For help navigating probate procedures or to plan your estate to prevent your heirs from ever needing to learn about probate firsthand, call our office at (815) 436-1996 for an appointment.  ©2012 Gruber Law Office

Tuesday, October 30, 2012

How Much Today? How About Tomorrow?

As the person named to be executor of his mother’s Will, Jack is making a list of her assets after her death.  Later, he will get a taxpayer identification number for the estate - for income taxes and also possibly for another, less common, tax – the estate or inheritance tax, often called the death tax in political debates.

Jack must find out whether he needs to file an inheritance tax return.  Fortunately, because his mother died in 2012, he will not have to file that complex tax return so long as all her assets add up to less than $5 million, which Jack says he can guarantee.  Illinois’ 2012 inheritance tax uses $2 million as the minimum number. 

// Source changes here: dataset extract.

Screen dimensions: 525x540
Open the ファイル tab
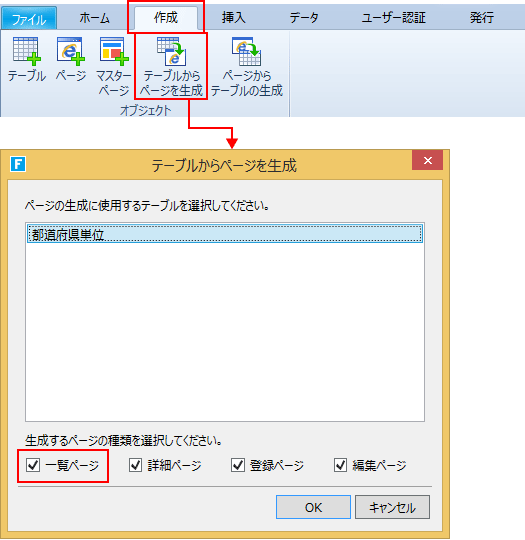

Jack should count himself ‘lucky’ to have those $5 and $2 million limits to think about.  Because, as crazy as it sounds, if his mother were to die next year instead, federal and Illinois estate taxes would be due if her assets were worth over just $1 million, which is not so rare.  

Why?  Unless Congress acts to change the limit, the higher exemption amounts will expire at the end of the year.

As we approach these elections, think of this kind of weird rule change a symptom of our politicians’ procrastination of hard decisions.  In 2010 after the mid-term elections, our lawmakers could not agree to extend the increases past these 2012 elections, so they just kicked the can a bit down the road. 

Jack’s journey into probate has just started, but figuring out whether there could be an estate tax due is crucial to know as quickly as possible.  If you are dealing with the after-death paperwork and finances of a loved one, please call our office to set an appointment for advice.  ©2012 Gruber Law Office, Ltd.

Tuesday, October 23, 2012

House Clean, But Not Quite In Order

As we wrote last week, since his mother’s death, Jack and the bank took his mother’s Will from her safe deposit box and filed it with the court.  As he had thought, her Will names Jack to be executor. 

Next, he should try to find all her assets, because he will need to list them and account for them to and any other beneficiaries, and maybe also to the court.  But it’s been a bit rough.

He found himself searching through all of her files and papers stashed in various places in her house, hoping he wasn’t missing anything important. His mother used several different banks for savings accounts and CDs.  She also had shares in several different mutual funds and held a few stocks.

The biggest trouble was trying to tell outdated, closed accounts or sold-off assets from those that are still current.  It would have been simpler if his mother had taken some time to keep a general list of her assets in one place. 

As part of helping you create your estate plan, our office prepares a notebook designed to help you put your own house in order by listing information that is easy for you to write down.  But it would probably not be so easy for your family to recreate that information after your death. 

Part of estate planning is putting your financial affairs into reasonable order.  Our estate plans include help to jumpstart your organization.  If you would like to get started on organizing your estate plan, just call our office at 436-1996 to ask for an Estate Planning Worksheet or to schedule an estate planning appointment. ©2012 Gruber Law Office, Ltd.

Tuesday, October 16, 2012

Open To The Public

After Jack and the bank officer found his mother’s Will in her safe deposit box, the bank filed it with the court clerk.  If Jack had found her Will at home, he would have been required to file it himself.  Your last Will is supposed to be filed within 30 days of your death.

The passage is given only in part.